As Saint Lucia grapples with prolonged dry conditions and tightening water shortages, the Saint Lucia Fire Service has issued an urgent public appeal for heightened caution, calling on residents to immediately halt all unregulated open burning activities that carry severe risks of runaway wildfires.
Owen Cazaubon, a senior official with the fire agency, revealed that the department responded to an alarming 53 separate bush and rubbish fires across the island in just the first month of the current dry season, June. The vast majority of these blazes, he explained, trace back to unauthorised, unsupervised burning carried out by members of the public, a practice that threatens three critical pillars of community well-being: public health, environmental protection, and personal and property safety.
Beyond the immediate risk of spreading flames, Cazaubon emphasised that smoke from unregulated open burning degrades local air quality, triggering significant respiratory complications. These health impacts fall disproportionately on vulnerable groups, including young children, elderly residents, and people living with pre-existing chronic health conditions. Uncontrolled fires also pose a rapidly escalating threat to surrounding ecosystems and infrastructure: even small blazes can spiral out of control in parched, dry vegetation, destroying native plant life, damaging nearby residential and commercial structures, and in the most extreme cases, leading to life-altering injuries or fatalities.

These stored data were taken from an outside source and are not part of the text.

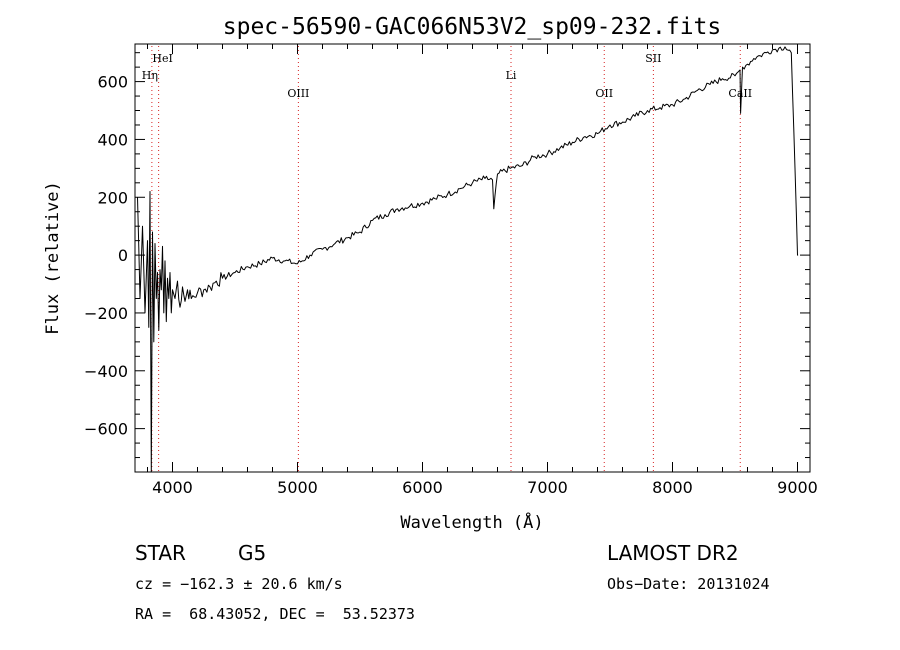 Image resolution: width=900 pixels, height=650 pixels. Describe the element at coordinates (150, 76) in the screenshot. I see `spectral-line-label: Hη` at that location.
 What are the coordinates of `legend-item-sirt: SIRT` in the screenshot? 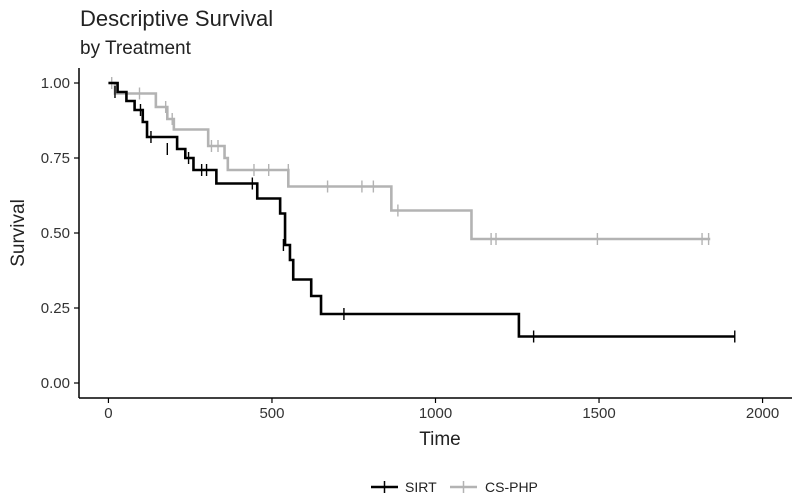 It's located at (404, 487).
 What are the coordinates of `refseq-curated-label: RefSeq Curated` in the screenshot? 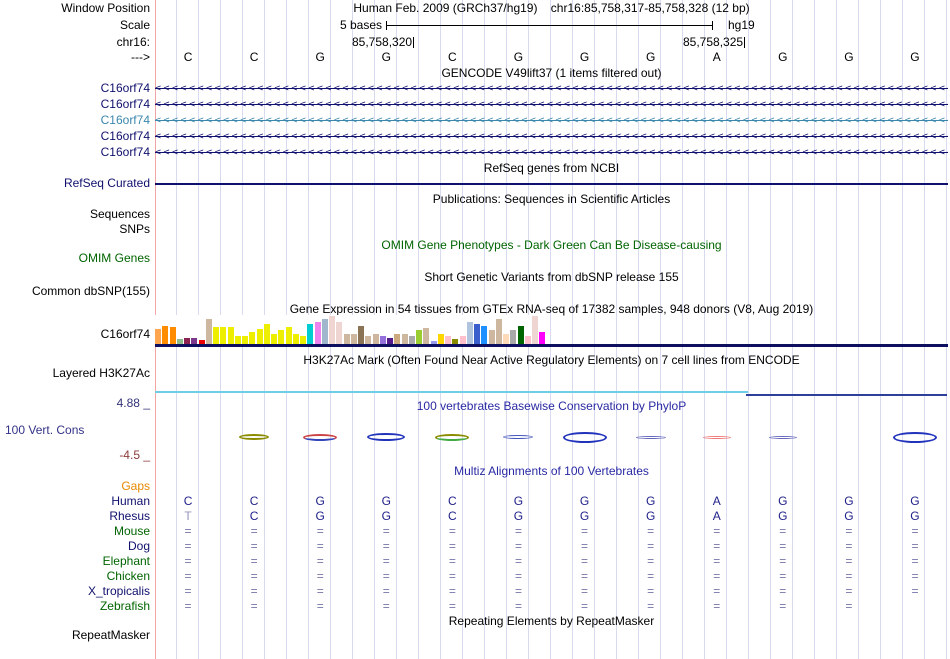 It's located at (106, 183).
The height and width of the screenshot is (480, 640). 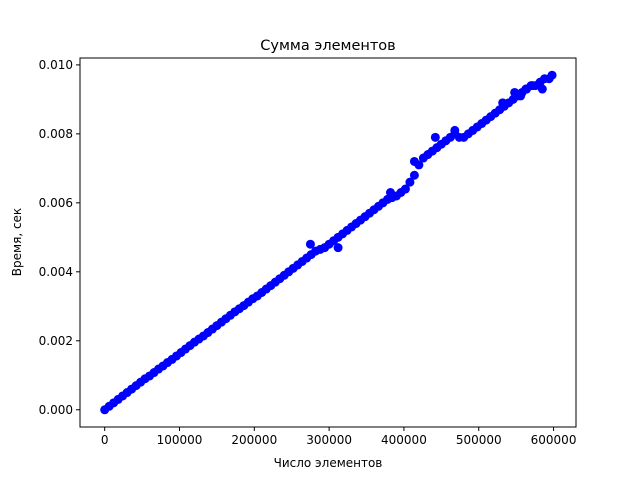 What do you see at coordinates (17, 242) in the screenshot?
I see `y-axis-label: Время, сек` at bounding box center [17, 242].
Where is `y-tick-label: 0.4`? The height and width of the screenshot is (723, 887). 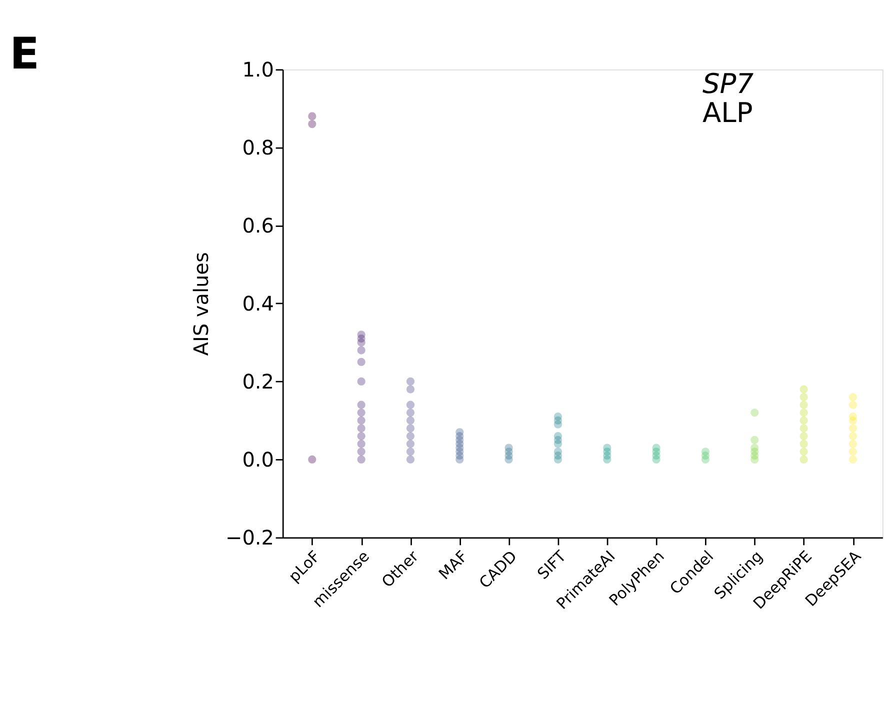 y-tick-label: 0.4 is located at coordinates (258, 304).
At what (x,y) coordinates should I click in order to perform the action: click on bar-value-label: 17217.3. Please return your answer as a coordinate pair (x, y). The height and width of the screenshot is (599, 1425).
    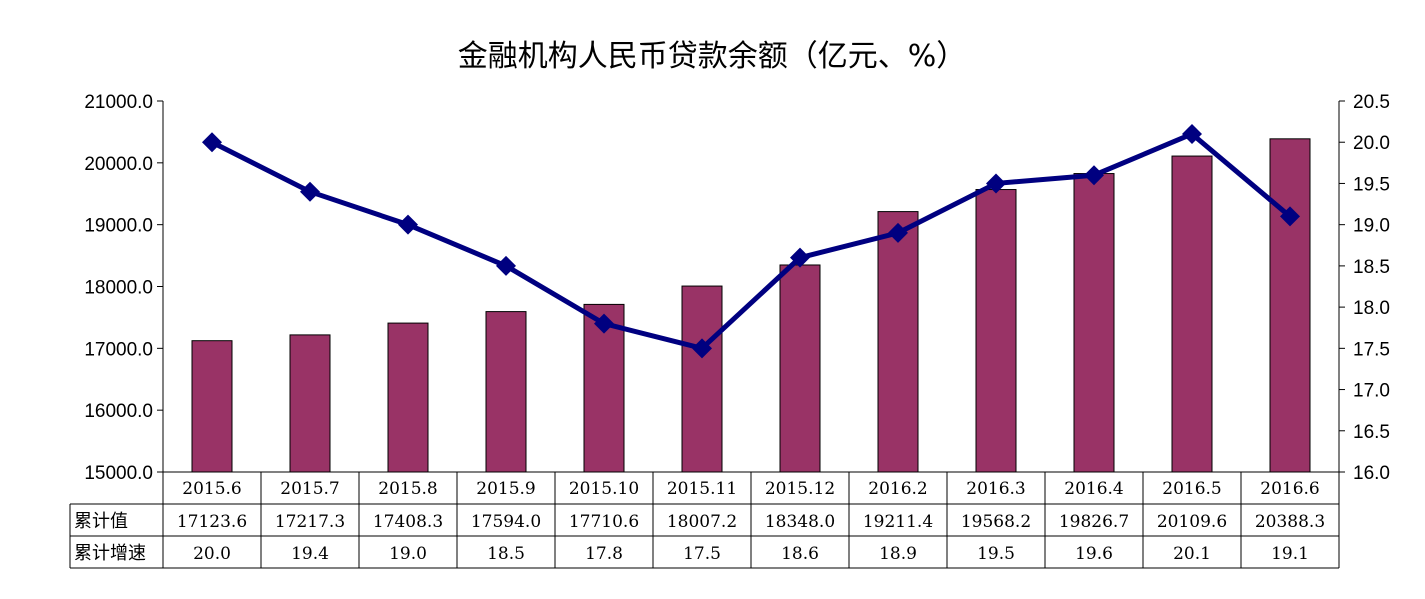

This public warning comes at a time when the island is already facing a second overlapping crisis: depleted freshwater reserves. The Water and Sewerage Company (WASCO) has issued multiple repeated alerts about dropping reservoir levels, urging all residents and businesses to cut back on non-essential water use. Cazaubon clarified that the Saint Lucia Fire Service draws its water for emergency response from the same public network that serves households and commercial operations across the country. Unnecessary, human-caused fires therefore place extra, avoidable strain on the island’s already stretched water supply, exacerbating shortages for all community members.
Fire service leaders acknowledge that many residents rely on burning as a method to clear agricultural land or dispose of accumulated waste, but are strongly urging the public to pause this practice for the duration of the dry season and explore safer alternative disposal and land-clearing methods. The agency also reminded residents that unauthorised burning violates existing Saint Lucian law: under Sections 449 to 452 of the island’s Criminal Code, igniting or maintaining a fire on bush, grass, rubbish, or any other flammable material without obtaining prior approval from the Fire Service and taking required safety precautions is classified as a criminal offense. Individuals who allow fires that put lives, private property, or the natural environment at risk are eligible for prosecution and can face official legal penalties.
For residents who believe they have a critical need to carry out controlled burning, the fire service has outlined a clear process: anyone planning a burn must first contact their local fire station to request official approval and site-specific safety guidance. Fire service personnel stand ready to assess local weather and vegetation conditions, provide tailored safety recommendations, and oversee approved burns to ensure they remain contained and do not escalate into emergencies.
Cazaubon stressed that collective public cooperation is the single most critical factor in preventing avoidable fires, protecting lives and property, conserving the island’s limited water stores, and keeping all Saint Lucian communities safe through the remainder of the dry season.